With Thanksgiving and Halloween just around the corner, some pumpkin farmers in Atlantic Canada are reaping the benefits of ideal growing conditions.

Dill Family Farm in Windsor, N.S., about 70 kilometres northwest of Halifax, is expecting their best year in recent memory, in part due to the hot, humid weather they’ve been experiencing during the peak growing months.

"I think the nights were so warm (and) that just goes hand-in-hand with anything to grow,” Danny Dill, who runs the farm, told CTV Atlantic. “The dew in the morning on the foliage, I think helped with some moisture.”

Dill is expecting to sell 10,000 pumpkins this fall, a sizeable increase from 2017. He says heavy rain during the growing season last year prevented pumpkin flowers from being pollinated and thus stunted their growth.

This year, however, pumpkins aren’t the only ones thriving.

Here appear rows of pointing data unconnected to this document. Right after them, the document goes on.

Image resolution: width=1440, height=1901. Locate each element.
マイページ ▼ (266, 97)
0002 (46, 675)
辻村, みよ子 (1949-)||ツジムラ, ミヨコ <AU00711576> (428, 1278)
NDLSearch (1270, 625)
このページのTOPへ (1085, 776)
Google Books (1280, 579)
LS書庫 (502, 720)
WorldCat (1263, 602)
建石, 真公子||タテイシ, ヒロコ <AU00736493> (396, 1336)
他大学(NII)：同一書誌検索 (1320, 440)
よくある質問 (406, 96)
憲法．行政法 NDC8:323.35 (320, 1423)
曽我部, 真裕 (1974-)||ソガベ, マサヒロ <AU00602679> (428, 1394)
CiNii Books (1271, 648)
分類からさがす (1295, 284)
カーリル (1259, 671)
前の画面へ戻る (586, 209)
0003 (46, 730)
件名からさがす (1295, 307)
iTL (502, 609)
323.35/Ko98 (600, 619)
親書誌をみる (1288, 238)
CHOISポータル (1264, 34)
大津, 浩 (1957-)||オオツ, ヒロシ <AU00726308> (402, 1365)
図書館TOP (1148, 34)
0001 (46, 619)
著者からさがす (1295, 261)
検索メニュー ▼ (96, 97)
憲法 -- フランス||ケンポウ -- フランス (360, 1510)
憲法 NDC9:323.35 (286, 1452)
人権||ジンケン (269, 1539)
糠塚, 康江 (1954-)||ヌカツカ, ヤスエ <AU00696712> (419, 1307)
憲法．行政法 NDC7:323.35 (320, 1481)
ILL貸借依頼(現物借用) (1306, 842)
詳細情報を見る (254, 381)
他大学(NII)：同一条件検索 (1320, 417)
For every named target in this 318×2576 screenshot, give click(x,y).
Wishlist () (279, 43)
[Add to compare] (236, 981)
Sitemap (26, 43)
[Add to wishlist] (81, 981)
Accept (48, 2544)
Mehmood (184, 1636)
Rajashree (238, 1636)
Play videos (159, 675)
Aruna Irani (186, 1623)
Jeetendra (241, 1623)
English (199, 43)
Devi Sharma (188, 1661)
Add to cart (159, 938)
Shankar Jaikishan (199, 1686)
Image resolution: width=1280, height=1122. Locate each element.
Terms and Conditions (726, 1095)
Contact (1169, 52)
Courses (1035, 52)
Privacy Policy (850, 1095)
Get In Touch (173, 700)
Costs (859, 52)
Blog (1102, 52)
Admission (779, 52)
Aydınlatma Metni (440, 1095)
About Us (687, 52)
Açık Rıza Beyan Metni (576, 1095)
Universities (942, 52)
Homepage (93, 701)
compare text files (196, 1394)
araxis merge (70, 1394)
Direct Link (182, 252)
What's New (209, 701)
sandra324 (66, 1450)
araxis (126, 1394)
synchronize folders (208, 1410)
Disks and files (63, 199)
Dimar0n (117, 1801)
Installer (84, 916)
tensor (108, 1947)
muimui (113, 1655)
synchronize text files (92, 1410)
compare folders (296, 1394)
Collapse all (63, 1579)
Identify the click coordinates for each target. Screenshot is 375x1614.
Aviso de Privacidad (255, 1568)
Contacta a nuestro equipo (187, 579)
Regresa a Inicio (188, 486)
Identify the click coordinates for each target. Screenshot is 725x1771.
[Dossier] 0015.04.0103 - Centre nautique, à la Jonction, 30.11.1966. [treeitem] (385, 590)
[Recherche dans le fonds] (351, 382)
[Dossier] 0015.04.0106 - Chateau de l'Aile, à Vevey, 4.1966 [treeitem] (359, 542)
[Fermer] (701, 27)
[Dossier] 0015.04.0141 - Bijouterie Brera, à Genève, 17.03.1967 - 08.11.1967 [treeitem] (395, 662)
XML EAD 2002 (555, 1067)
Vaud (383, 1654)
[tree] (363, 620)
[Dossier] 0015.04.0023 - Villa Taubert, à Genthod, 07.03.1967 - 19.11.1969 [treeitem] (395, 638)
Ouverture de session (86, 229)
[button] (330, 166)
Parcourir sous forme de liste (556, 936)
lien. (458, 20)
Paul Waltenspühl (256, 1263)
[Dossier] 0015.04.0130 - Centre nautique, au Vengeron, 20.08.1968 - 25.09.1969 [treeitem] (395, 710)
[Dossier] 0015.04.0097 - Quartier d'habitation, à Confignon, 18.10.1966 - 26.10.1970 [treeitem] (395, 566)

For the first time at Dill Family Farm, some watermelons have grown to weigh more than 45 kilograms.

The great growing season comes as a welcome sight to farmer’s markets in the area, who’ve found it hard to get produce on their shelves following a cold spring.

"We've had a lot of orchards where trees have not produced, so a lot of the other items that come our way -- particularly in the fall -- it's a bonus,” said David Landzaat, owner of Windsor’s Appleseed Country Market.

Dill says while commercial pumpkin sales are expected to be a success this year, frost this past spring has delayed the growth of giant pumpkins by about a month.

Each Thanksgiving weekend, Dill hosts a pumpkin weigh-off and regatta, where competitors carve out giant pumpkins and use them as a boat to race across a local lake.